Monday, December 16, 2013

Thunderstruck Update: December 16, 2013

The announcement is up and official on the Thunderstruck Website... we're back!

The reasoning is pretty simple, and it all relates to time. It's taking far longer than I expected to create a novelized version of Thunderstruck, and by the time I do get it into the world, the people who care about the story will have had to wait years to see what happens next. I don't want to wait that long.

I have time to do a more limited update schedule, and so that's what we'll do.

What I don't have much more time for is this blog post, but I'll answer questions about the return in the comments section. Anyway, we're back on, and the story will resume in January.

http://www.talesfromthevault.com/thunderstruck

Monday, November 25, 2013

Progress Report -- November 25, 20113

So I'll keep this short.

No news on the book front, other than a few more rejections (ouch, argh!), and work goes well on Three Shamans.

I have decided to start Thunderstruck as a webcomic again.

It's not going to be the same format. My time requirements are very different now, and so I'm expecting to start at an update pace of once per month rather than three times a week. The individual updated will be longer, though, so I hope I can keep the story moving like that.

If it feels like I can speed up or need to slow down, I'll do that.

Further news will be on its way as I get things ready. This is going to take a bit of preparation and oiling the rust off some skills I haven't used in a while. I aim to start updates in January.

Wish me luck...

Monday, October 28, 2013

Progress Report -- October 28, 2013

Still writing, still waiting.

Three Shamans is going very well, but I'm just about at the one point where I don't quite know what happens. My outline, which is otherwise very thorough, takes a skip. "Our protagonist does this, then something something, then she's onto the next stage of her adventure where lots of important things unfold..."

It's the "something something" part I'm still wrestling with.

This is how writing is a leap of faith, at least for me. You go along with a vision in mind, but eventually you get to a part that you're not sure how to handle. A blank spot on the map, if you will. And you have faith that something will come to you, that the landscape between what you've written and what you want to write will have a navigable road in it somewhere.

Which it generally does, in the end.

Got a question in the comments of the last blog post about whether I would do something like Thunderstruck ever again, and I had to chew on that a while before I could answer (sorry for the delay, J D). The question was if I'd do Thunderstruck or something like it again. I assume the question is about writing another webcomic, or continuing Thunderstruck as a webcomic, not about writing prose. The novel version of Thunderstruck is in progress, though other projects compete for attention.

But what about a webcomic?

My first response was "Nah, no way," but upon introspection I think that's not entirely true. I do miss webcomic writing, as much as it's not my focus anymore. I had a lot of fun with Thunderstruck, and I haven't been drawing much since I stopped. It would be cool to flex those muscles again.

If I did, there's no way I could go back to a schedule of three strips a week. That took an average of 15 hours of work per week, and if I want to have a career as a fiction author there's no way I can afford that much time. But something with a less ambitious schedule... that might work. Maybe not quite as irregular as Dresden Codak or comics like that, but still...

Okay, we're plunging towards the end of the year, and now is not a good time to start up anything new. I will revisit the question in January. And we'll see what emerges.

__RAW DATA__:
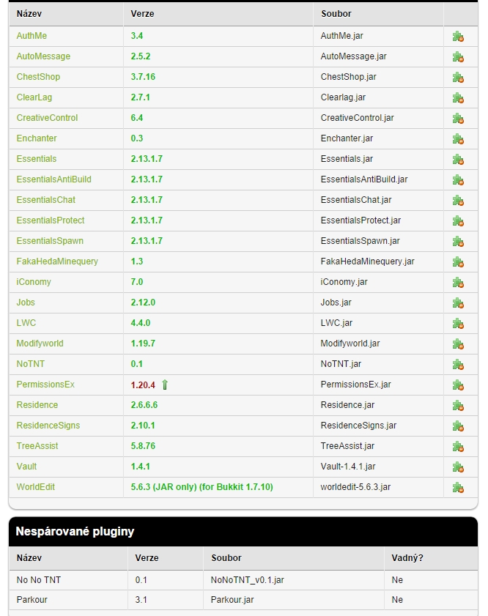Open the FakaHedaMinequery plugin link
The height and width of the screenshot is (616, 488).
point(57,261)
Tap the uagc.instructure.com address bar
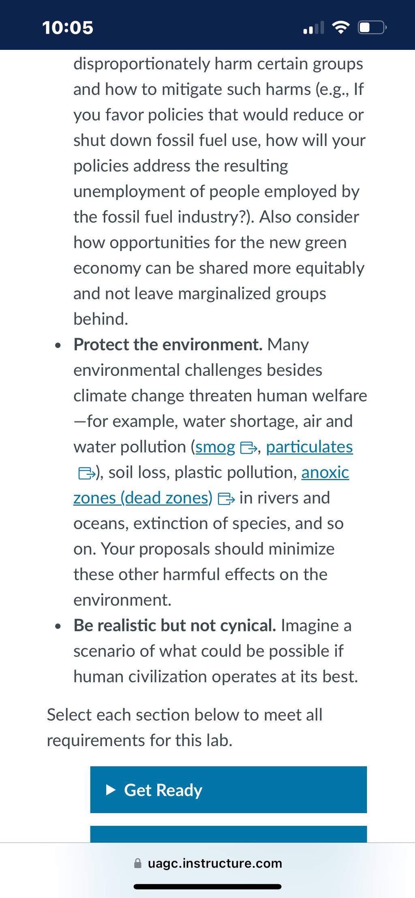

__GIVEN REQUEST__: Carry on the Thunderstruck blog text from the point where it stops.

__FINAL RESULT__:
Monday, September 23, 2013

Progress Report -- September 23, 2013

Well, this month has been wet. I live in Longmont, Colorado, which is one of the towns that got a pretty high dose of the recent flooding. There are rivers running through Longmont, you see. This is usually something of an exaggeration. The mighty St. Vrain river is the sort of waterway that rarely threatens to wet the knees of those who might wade across it.

This month, it temporarily became the Amazon. It's as if the river got hit with gamma rays and became the Incredible Hulk version of itself. And like any good Hulk, it did some smashing.

Other towns got smashed worse. We live very close to Lyons, which is a town that really did take the kind of damage you'd expect from a battle between superhumans. It's going to take some time to figure out how to fix things up. Meanwhile, we're all a bit jumpy every time a few drops come out of the sky... not without reason. The ground is still kind of saturated, which means that more rainfall tends to slide right off the mountains and into those flash flood channels. It'll be nice when this stuff starts coming down as snow, I think.

Although a blizzard of equal intensity to the rainfall we just had would've left about 10 feet of snow, which is a bit much. Anyway...

I can't even talk about the near misses that I've been having with Dragon Waking. Well, I am talking about them, or rather writing about them, but it's kind of agonizing. Three different publishers claim to have been millimeters away from signing the book, only to take a pass on it due to some painfully obscure criteria or another (my favorite being "We've got too many books with dragons in our upcoming list right now." Aaargh!). And these are all still responses to the older version, not the leaner new cut that is currently in circulation.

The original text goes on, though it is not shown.